Mace smiled at the bat in his mind—maybe. It could have been a real smile, on his face for the world to see. He didn’t know. He couldn’t tell the difference anymore. His eyes stayed fixed on Keiko as she ran for him. His name on her lips for everyone to read. Her black silken hair flying behind her. Tears marred her dirt-stained cheeks. Her borrowed clothes were torn. Her knees were bloody. She needed a medic. She needed care.
And he wouldn’t be the one to give it to her.
He’d failed her. All he’d wanted to do was get her safely out of the building, and he hadn’t been able to do it.
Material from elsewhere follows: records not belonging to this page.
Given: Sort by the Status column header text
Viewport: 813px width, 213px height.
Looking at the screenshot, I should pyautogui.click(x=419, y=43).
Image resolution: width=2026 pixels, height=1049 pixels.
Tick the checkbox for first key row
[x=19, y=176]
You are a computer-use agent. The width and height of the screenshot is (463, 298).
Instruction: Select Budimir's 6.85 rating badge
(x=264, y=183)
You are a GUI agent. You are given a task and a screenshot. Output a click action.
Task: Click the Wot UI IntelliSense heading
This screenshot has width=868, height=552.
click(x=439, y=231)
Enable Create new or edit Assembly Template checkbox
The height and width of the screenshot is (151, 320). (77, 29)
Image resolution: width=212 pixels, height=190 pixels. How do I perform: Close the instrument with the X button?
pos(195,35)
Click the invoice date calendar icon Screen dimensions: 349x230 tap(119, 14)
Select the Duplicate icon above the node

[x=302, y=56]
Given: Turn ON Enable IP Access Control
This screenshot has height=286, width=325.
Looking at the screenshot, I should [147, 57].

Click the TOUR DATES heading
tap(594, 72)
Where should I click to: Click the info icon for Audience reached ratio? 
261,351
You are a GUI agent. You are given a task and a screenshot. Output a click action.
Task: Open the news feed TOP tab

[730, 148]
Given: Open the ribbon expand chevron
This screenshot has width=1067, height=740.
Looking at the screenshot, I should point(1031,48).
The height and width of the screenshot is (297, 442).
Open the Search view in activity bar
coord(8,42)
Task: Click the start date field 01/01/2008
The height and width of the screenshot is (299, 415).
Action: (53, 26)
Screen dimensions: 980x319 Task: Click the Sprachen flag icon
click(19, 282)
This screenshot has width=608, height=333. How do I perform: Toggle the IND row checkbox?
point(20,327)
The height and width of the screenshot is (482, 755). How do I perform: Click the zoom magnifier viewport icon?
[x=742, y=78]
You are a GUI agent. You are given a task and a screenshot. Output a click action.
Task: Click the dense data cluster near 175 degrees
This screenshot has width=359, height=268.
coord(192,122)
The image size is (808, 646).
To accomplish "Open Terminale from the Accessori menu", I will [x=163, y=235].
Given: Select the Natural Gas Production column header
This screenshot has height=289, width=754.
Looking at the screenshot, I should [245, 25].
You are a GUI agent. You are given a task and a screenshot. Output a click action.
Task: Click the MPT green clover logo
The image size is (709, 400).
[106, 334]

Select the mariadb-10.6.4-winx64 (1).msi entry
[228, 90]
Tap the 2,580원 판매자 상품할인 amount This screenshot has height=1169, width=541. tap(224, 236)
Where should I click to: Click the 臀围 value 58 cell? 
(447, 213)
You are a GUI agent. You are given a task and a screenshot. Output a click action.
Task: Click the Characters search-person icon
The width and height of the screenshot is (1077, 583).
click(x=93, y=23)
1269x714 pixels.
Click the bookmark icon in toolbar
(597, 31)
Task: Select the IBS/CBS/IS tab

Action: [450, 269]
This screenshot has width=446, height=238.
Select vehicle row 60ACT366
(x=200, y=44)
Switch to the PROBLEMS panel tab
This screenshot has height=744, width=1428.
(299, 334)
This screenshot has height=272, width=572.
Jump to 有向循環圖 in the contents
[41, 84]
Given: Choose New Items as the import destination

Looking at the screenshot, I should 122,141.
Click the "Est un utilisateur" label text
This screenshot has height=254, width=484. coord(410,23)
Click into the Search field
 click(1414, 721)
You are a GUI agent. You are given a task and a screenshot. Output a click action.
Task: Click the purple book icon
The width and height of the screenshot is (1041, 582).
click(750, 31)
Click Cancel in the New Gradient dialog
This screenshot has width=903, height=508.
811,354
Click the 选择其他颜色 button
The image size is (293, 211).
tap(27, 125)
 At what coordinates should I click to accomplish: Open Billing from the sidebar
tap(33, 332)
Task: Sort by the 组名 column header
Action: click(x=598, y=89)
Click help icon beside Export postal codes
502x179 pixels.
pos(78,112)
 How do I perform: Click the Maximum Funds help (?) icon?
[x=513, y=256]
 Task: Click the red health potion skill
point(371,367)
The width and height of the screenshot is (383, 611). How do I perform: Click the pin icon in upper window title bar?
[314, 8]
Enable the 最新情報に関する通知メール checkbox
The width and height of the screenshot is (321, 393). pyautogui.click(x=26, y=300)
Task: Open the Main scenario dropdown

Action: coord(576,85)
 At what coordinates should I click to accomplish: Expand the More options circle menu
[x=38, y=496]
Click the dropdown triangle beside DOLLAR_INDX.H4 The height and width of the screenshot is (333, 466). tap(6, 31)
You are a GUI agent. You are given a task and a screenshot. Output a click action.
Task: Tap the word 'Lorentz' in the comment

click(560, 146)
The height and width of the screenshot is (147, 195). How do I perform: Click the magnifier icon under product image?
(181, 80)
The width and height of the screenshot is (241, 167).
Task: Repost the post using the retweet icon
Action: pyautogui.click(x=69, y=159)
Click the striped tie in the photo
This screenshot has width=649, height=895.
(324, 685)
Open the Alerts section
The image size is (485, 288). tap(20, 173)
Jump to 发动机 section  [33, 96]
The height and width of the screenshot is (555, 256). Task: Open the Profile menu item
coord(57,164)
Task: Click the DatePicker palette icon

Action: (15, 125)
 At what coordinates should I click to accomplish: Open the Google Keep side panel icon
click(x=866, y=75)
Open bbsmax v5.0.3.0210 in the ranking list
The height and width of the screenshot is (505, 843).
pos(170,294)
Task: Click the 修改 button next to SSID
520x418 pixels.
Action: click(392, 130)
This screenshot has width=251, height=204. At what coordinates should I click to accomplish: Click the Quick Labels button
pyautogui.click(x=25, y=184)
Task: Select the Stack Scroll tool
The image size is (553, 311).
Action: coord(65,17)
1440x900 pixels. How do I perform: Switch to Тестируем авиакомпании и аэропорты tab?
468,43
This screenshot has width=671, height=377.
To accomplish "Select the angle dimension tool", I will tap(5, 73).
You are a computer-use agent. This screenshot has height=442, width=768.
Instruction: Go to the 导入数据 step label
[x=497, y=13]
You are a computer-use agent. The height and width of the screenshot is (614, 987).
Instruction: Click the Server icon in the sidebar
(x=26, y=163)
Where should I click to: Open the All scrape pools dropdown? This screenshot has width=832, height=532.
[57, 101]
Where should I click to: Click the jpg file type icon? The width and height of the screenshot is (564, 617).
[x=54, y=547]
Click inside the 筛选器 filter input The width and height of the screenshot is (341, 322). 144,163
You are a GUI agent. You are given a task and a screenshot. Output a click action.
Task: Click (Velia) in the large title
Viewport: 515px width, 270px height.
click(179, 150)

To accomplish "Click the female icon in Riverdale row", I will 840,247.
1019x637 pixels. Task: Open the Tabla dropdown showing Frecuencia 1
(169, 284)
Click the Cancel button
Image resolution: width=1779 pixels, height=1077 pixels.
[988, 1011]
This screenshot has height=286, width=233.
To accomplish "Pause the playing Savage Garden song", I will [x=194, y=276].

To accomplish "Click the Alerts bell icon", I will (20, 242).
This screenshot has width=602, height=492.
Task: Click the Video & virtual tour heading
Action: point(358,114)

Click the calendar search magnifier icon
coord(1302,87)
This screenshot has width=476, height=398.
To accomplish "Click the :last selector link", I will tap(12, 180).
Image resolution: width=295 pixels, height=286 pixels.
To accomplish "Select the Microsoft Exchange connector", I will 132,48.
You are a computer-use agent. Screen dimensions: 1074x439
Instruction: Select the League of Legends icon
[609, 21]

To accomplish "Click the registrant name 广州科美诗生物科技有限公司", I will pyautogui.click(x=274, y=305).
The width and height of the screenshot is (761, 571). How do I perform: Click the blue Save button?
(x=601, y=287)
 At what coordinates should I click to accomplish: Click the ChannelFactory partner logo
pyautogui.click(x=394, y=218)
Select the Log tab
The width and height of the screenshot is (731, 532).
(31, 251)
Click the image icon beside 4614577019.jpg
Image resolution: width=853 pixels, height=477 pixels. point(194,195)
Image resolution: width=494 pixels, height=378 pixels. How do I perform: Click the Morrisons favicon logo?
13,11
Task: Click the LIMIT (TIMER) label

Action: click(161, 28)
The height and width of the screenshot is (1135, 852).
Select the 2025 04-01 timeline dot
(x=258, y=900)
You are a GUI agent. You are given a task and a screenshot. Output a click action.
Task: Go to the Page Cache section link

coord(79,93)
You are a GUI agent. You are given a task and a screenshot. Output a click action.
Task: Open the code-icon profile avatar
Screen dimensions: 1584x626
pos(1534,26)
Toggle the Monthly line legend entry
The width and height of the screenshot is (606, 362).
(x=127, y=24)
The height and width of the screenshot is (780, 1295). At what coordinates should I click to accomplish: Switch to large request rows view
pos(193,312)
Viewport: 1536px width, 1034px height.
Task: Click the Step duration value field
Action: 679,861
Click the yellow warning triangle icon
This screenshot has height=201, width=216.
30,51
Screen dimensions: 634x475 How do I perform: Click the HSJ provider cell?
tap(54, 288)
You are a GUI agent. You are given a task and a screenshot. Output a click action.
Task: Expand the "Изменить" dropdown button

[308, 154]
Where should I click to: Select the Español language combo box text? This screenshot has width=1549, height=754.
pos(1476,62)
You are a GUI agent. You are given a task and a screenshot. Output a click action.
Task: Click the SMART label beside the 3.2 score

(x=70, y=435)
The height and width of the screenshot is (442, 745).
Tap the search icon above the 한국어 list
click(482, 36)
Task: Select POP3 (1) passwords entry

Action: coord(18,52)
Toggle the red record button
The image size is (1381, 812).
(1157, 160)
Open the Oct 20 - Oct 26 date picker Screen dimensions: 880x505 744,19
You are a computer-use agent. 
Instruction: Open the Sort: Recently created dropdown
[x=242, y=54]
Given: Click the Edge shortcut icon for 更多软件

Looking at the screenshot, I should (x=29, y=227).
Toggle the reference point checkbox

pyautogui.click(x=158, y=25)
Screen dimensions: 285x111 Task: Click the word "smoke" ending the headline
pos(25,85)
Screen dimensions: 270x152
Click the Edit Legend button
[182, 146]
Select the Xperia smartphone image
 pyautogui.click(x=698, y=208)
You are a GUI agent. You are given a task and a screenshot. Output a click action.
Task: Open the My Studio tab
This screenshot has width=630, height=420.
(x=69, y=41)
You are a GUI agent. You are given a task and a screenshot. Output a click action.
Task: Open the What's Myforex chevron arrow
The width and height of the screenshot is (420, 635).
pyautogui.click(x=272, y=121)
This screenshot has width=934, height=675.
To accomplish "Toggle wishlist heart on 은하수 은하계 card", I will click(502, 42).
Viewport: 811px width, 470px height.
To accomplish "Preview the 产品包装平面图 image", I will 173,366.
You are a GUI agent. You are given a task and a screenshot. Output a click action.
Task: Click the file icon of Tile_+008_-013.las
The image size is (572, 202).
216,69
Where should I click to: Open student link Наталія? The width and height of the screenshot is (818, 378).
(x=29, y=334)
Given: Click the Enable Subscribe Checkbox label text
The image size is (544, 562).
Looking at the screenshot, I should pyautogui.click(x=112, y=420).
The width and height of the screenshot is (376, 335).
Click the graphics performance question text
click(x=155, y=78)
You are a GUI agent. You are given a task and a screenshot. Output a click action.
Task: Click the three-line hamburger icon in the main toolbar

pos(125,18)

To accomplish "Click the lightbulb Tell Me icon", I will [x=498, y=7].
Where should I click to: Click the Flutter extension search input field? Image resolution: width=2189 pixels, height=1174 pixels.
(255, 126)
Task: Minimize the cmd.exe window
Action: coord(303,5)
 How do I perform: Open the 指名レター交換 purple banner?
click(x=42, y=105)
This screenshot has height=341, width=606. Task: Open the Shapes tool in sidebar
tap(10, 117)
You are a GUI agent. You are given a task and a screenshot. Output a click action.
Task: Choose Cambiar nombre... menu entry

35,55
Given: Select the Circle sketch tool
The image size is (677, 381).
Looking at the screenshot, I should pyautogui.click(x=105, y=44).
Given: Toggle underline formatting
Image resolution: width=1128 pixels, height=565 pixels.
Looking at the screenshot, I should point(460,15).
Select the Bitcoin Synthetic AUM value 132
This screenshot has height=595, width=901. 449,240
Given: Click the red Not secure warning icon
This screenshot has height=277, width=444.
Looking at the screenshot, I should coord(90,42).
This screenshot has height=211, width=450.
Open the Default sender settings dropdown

The world shifted beneath him, as though it slid out from under his feet. The pink morning sky filled his vision, and he felt like he was floating.
So, this is death?
“No!” The shout tore through him, jerking his mind back to the concrete reality that suddenly felt brutally hard.
Keiko.
Fuck, she was beautiful.
As his eyes drifted closed on the image of the woman he loved, he smiled. He’d always wondered how it all ended.
Now he knew.
Chapter Forty-Two
Top of the Righteous Center
Houston, Northern Territory
Sandi didn’t have the patience or the time to talk Freedom out of their shuttle. Plus, after all the trouble they’d caused for her brother, she figured they didn’t deserve for her to go softly with them. So as soon as the elevator door opened on the roof of the Righteous Center, she started firing. Less than a minute later, the three Freedom fighters were writhing on the ground, each with a bullet in their leg.
“A little warning, maybe,” Ignacio grumbled as he disarmed the Freedom fighters.
“I did warn you. I said, when the doors open, I’m going to get the shuttle.”
“I thought you meant you were running for the bird, not that you were going Rambo on everything in your path.” One of the fallen women tried to pull a gun on him, and he kicked it from her hand, pointing his firearm at her head. “Don’t mistake me for the friendly one,” he told her. “I wouldn’t have aimed for your leg.”
The woman sank back with a gasp.
“Get in here,” Sandi told her teammate. “You can chat up the talent some other time.”
Ignacio climbed into the back of the shuttle as Sandi fired it up. “If that’s the talent, I might take a vow of celibacy, just like mi madre wanted me to take. God rest her soul.” He crossed himself.
“She wanted you to be a priest?” That was hard to believe.
“Funny, no?” Ignacio flashed her the killer grin that had women falling at his feet. Although Sandi had never been one of them. To her, he was just another pain-in-the-ass brother.
“Hold tight.” She pushed the accelerator and took the small aircraft off the top of the building.